• Question: What is antimatter

    Asked by markbarwell to Andrew, Daniel, Hayley, Natalia, Peta on 17 Nov 2011.
    • Photo: Daniel Scully

      Daniel Scully answered on 15 Nov 2011:


      Anti-matter is identical to matter in every possible way, except that all their properties have the opposite values:
      So if a particle has electric charge +1, its anti-particle has electric charge -1.

      The masses of a particle and its anti-particle are identical though. This is one of the rules of particle physics. If it wasn’t true, lots of other things could go wrong.

      Not all particles have an anti-matter partner, for example the photon. But all the particles which make up the matter we’re made of, like the electron, do have anti-matter partners (as far as we know).

      The thing most people know about anti-matter is that if it meets its matter partner, they annihilate each other into pure energy/radiation. Sometimes in fiction this is used as an idea for a bomb, but all you’d really do is give the people nearby a nasty radiation dose!

    • Photo: Hayley Smith

      Hayley Smith answered on 16 Nov 2011:


      Not really much to add to Daniel’s answer I don’t think…
      Except I always think it’s kind of cool that antimatter (positrons and antineutrinos) are produced in the naturally occuring beta decay (beta+ or beta-, I can’t remember off the top of my head whihc goes with which) of radioactive isotopes.

    • Photo: Peta Foster

      Peta Foster answered on 16 Nov 2011:


      Yes Daniel’s answer pretty much covers what it is….

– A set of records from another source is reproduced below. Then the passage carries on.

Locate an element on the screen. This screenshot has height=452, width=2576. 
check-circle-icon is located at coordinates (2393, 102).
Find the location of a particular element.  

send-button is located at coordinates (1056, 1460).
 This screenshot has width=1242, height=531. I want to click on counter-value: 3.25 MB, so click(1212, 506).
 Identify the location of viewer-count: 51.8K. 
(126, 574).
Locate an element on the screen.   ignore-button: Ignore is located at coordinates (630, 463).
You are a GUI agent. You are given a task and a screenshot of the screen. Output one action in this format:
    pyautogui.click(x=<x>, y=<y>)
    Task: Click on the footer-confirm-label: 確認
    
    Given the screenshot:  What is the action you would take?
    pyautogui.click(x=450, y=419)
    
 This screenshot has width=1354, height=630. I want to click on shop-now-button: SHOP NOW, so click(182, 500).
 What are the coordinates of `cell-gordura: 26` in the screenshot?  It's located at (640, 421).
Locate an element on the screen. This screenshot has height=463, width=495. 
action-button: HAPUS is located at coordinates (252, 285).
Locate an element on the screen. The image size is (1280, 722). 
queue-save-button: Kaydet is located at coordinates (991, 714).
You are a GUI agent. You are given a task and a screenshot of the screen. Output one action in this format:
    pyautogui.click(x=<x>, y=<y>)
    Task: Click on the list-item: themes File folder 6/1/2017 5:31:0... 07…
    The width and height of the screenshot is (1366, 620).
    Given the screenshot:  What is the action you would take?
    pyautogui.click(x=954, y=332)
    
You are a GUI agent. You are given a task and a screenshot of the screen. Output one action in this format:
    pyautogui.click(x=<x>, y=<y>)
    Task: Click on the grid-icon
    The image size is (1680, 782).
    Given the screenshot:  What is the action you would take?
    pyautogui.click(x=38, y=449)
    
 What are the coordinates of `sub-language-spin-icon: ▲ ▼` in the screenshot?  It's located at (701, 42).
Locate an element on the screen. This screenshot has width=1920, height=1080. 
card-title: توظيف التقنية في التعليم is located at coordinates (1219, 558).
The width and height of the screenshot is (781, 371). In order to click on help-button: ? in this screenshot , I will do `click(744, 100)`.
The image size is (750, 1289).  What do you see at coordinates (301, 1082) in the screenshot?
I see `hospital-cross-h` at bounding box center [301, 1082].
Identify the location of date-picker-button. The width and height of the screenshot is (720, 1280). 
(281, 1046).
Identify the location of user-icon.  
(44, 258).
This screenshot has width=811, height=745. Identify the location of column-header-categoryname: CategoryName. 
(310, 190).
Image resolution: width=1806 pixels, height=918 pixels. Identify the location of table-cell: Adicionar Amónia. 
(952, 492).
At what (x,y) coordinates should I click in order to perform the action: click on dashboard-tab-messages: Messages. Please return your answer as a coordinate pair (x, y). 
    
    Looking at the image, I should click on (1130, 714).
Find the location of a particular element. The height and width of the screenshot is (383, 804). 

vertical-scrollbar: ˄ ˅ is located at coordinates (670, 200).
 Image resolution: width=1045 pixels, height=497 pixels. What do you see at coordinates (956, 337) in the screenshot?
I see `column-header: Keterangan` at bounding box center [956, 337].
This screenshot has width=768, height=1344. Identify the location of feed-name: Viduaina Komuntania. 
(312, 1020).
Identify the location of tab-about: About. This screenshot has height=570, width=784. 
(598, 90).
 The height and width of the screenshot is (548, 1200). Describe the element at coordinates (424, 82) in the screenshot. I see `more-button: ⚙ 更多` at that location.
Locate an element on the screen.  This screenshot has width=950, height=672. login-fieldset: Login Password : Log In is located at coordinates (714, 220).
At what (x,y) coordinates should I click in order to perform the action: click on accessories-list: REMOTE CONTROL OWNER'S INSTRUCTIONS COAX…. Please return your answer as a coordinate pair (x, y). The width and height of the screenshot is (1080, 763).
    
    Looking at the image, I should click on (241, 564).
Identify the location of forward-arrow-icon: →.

      One might wonder why there is so much matter and so little antimatter…
      …it was suggested that at the point of the big bang lots of matter and antimatter was created and for some reason there was just a bit more matter and after the whole annihilation of the antimatter occurred we were just left with the matter. It does seem a bit like we could just have easily ended up as an antimatter world, but essentially this is one of the biggest unsolved problems in physics… why is there so much matter?

      Where would you get some antimatter then?…
      ….Well if you have a very intense laser you can create the antimatter at the focus. You can have certain radioactive isotopes which emit anti-matter as part of their decay process… however in our ‘all matter’ world it really doesn’t take very long before the antimatter is annihilated.

      What use is antimatter?…
      …well one of the current big uses is actually in medicine. You can use isotope that produce anti-electrons (called positrons) to allow you to trace and track things happening within the body. Cancer for example is greedy for sugar… so attach a anti-matter releasing radio isotope to a sugar molecule and away you go… you can now use the radiation that comes off (x-rays) when the positrons annihilate in order to work out where exactly that sugar went…. good stuff huh?

      Is there anything else weird about anti-matter?…
      … Well apart from the strangeness of having so much matter in the universe the work of Richard Feynman (a nobel prize winning physicist) says that anti-matter particles travel backwards in time! Yes you read that correctly… backwards in time 😀 Very weird stuff indeed!

    • Photo: Andrew Cairns

      Andrew Cairns answered on 17 Nov 2011:


      I think the particle physicists have the answer to this – leave the rest of real matter to Chemists! (JOKE!)